Alors que l’Argentine, le Brésil et le Pérou ont viré à droite, l’élection de Moreno est-elle le signe d’un regain pour la gauche sud-américaine ?

La victoire de Moreno illustre de fait que la situation latino-américaine est bien plus complexe que la simple affirmation du déclin de la gauche. Après la victoire de Mauricio Macri en Argentine et la prise de pouvoir par Michel Temer au Brésil - dont il faut rappeler qu’elle a eu lieu sans élection -, le fait que la révolution citoyenne perdure en Equateur indique qu’il demeure un attachement et un engagement fort des populations, afin que continue d’exister ce courant politique, qui s’est développé dans le pays et la région depuis une quinzaine d’années.

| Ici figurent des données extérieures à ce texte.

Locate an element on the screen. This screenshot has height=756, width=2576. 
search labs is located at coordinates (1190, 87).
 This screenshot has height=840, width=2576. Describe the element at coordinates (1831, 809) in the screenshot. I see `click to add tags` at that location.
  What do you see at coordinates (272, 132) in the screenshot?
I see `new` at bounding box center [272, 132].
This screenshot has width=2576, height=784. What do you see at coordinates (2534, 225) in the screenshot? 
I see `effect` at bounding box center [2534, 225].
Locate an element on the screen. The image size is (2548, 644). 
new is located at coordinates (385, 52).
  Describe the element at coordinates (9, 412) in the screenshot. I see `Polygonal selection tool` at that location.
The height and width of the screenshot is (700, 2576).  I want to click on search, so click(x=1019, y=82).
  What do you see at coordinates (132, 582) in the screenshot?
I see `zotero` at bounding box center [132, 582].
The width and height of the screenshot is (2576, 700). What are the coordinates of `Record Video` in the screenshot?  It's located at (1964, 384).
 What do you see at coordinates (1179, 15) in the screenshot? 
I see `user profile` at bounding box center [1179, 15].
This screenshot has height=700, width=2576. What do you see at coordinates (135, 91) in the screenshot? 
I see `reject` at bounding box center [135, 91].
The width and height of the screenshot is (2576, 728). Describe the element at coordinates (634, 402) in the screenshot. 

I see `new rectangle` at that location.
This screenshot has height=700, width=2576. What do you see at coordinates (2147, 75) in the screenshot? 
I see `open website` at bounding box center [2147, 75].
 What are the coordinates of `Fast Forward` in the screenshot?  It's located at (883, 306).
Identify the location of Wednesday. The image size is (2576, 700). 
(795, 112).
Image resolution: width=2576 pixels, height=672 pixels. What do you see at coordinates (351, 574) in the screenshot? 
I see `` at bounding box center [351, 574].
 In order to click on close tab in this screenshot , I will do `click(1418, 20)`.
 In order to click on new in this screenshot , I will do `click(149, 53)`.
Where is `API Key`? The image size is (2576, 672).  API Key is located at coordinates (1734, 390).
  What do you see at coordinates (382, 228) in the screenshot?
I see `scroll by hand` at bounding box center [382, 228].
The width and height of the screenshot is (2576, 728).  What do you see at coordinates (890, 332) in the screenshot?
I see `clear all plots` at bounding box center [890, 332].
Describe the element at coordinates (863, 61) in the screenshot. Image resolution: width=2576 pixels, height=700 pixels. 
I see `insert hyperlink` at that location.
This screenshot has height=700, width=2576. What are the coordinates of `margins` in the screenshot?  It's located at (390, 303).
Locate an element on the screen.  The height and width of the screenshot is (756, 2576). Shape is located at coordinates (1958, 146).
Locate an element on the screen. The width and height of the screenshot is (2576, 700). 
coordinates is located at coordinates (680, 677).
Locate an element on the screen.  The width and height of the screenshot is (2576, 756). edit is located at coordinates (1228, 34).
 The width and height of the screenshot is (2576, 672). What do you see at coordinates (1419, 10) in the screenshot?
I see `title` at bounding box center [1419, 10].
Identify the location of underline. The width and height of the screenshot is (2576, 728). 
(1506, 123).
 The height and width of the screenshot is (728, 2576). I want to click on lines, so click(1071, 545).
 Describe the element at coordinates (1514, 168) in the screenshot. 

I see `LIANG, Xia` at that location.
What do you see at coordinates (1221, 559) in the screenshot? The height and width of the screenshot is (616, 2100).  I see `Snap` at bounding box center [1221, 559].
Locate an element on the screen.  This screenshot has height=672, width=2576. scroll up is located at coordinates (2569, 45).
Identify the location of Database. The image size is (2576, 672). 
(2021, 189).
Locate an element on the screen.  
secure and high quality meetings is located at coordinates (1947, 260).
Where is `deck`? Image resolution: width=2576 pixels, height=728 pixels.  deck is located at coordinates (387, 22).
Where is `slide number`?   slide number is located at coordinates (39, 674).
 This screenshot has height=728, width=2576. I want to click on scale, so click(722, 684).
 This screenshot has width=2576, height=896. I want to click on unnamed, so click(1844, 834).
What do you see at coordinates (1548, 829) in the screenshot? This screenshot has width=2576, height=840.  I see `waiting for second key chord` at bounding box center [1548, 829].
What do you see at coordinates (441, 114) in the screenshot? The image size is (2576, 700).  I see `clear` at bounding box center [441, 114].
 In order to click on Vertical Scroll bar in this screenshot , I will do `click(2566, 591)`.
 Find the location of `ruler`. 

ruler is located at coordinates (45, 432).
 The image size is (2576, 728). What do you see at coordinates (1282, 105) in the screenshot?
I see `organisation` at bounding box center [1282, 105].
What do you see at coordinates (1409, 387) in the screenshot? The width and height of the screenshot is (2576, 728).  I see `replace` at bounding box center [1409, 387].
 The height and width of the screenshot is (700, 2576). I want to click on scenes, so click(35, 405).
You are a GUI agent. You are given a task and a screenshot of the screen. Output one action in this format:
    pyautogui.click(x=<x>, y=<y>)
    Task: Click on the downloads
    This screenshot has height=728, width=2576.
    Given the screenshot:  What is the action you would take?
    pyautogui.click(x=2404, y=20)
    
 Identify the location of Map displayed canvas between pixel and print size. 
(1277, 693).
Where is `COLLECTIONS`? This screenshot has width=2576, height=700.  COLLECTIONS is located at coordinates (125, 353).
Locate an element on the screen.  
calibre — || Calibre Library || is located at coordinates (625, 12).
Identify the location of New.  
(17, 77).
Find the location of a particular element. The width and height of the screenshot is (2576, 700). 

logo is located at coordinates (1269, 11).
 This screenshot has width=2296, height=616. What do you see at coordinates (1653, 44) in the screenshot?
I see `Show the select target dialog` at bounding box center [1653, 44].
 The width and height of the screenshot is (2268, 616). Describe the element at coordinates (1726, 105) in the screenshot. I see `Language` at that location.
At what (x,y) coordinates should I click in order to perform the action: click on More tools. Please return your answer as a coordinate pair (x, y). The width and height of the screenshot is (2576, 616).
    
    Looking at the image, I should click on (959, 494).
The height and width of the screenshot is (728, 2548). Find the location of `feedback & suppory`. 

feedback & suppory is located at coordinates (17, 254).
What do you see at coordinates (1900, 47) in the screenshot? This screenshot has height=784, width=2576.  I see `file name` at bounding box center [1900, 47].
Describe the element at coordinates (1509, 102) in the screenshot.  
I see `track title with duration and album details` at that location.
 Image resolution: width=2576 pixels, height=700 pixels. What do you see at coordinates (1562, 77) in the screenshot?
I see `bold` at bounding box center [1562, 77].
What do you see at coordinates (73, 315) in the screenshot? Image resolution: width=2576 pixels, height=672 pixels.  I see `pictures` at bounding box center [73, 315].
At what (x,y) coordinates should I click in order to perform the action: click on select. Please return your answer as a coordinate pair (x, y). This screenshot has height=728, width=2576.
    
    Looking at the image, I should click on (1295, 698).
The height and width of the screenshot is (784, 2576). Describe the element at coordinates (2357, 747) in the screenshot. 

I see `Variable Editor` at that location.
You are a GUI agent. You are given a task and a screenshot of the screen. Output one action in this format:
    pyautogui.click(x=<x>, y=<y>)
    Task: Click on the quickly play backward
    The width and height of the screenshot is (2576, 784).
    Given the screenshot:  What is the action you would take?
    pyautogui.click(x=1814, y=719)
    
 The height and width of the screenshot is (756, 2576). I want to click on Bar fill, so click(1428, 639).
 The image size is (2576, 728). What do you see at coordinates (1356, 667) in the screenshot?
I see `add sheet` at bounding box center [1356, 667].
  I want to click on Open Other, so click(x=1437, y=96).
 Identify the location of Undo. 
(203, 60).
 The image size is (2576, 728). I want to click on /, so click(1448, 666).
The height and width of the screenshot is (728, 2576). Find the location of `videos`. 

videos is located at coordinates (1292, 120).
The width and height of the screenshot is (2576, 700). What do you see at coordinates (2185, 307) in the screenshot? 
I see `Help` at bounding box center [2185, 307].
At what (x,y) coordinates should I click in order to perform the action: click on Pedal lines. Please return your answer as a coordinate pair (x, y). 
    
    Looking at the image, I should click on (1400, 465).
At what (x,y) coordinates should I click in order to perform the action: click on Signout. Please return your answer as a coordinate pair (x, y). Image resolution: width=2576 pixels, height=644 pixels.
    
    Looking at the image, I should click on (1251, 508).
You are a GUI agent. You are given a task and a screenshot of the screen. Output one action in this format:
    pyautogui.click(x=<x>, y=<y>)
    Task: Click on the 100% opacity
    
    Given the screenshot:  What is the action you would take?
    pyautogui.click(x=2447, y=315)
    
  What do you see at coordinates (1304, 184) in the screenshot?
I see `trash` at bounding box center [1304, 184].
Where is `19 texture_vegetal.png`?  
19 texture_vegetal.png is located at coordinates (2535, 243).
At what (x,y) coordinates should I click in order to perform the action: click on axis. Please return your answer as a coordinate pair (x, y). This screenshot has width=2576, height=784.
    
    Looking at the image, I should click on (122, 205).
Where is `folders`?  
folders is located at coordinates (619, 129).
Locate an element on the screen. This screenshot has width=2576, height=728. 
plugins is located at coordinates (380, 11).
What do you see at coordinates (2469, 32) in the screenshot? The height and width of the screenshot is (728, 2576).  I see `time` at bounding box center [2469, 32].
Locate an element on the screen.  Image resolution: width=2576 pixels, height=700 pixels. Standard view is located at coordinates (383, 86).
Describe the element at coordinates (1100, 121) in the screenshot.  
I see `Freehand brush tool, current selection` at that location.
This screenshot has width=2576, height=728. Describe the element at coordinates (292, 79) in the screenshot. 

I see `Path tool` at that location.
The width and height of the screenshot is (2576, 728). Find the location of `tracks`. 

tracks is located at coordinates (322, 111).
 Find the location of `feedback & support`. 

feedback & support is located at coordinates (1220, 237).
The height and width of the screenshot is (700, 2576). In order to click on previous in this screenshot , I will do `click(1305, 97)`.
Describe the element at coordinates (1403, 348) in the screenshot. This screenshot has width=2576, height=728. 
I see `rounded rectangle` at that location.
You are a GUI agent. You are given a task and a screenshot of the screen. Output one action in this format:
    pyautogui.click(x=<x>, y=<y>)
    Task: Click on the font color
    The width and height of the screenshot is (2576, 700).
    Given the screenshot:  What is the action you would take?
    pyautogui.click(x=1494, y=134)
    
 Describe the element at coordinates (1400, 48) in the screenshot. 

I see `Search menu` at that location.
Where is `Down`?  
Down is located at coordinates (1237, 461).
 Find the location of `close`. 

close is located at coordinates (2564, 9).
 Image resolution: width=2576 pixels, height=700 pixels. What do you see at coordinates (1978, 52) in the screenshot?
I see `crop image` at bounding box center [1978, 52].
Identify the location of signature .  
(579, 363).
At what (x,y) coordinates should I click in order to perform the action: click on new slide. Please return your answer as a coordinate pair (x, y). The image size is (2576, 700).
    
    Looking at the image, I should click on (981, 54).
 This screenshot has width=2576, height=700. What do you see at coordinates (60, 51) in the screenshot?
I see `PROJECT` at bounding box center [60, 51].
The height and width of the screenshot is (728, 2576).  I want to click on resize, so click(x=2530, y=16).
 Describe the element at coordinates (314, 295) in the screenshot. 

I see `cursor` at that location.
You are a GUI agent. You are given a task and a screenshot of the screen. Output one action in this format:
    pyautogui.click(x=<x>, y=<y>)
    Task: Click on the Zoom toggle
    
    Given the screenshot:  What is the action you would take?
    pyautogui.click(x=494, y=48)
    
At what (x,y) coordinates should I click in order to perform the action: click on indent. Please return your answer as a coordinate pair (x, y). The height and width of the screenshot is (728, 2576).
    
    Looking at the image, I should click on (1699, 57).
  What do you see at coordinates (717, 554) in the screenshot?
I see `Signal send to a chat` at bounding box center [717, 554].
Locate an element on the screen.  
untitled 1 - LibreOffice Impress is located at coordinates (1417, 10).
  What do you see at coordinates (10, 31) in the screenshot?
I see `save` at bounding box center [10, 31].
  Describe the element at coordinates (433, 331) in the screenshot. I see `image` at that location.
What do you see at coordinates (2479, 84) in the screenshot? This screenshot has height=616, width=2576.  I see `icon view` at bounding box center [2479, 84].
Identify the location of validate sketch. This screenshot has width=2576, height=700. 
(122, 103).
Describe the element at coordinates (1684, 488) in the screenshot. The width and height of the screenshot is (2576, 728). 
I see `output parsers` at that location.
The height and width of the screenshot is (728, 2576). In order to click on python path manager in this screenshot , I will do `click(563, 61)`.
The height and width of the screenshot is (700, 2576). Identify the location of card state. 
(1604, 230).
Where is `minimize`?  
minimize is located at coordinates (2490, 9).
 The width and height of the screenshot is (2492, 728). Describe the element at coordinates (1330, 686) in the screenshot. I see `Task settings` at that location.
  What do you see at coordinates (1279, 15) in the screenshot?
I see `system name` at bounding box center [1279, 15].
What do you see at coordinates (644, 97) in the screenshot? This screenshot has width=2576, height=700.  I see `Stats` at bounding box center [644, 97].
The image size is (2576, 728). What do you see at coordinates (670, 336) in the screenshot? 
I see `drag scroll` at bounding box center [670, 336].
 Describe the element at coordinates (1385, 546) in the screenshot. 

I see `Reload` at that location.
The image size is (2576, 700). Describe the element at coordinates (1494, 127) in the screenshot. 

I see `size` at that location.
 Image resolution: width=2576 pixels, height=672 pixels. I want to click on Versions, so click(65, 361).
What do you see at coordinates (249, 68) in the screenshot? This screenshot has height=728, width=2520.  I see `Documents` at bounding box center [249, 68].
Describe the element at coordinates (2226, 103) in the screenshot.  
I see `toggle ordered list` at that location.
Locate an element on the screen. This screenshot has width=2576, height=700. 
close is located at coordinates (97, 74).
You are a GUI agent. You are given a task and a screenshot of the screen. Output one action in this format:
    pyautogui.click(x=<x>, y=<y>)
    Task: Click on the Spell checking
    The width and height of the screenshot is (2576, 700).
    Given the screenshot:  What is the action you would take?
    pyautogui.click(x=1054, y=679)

Le succès de Moreno représente aussi un coup d’arrêt à la série de victoires de la droite dans la région depuis quelques temps. Cela montre bien que les scénarios politiques sud-américains sont assez équilibrés et compliqués. Aujourd’hui, on assiste à un rééquilibrage des forces avec la droite, qui n’est pas encore dominante - même si elle est au pouvoir dans certains pays-, tandis que la gauche vit un reflux de sa suprématie. En même temps, au Mexique ou au Paraguay, cette dernière semble revenir en force. L’avenir reste donc ouvert. La grande question est de savoir quel courant va apporter la meilleure réponse dans la gestion de la crise économique et sociale qui sévit dans la région.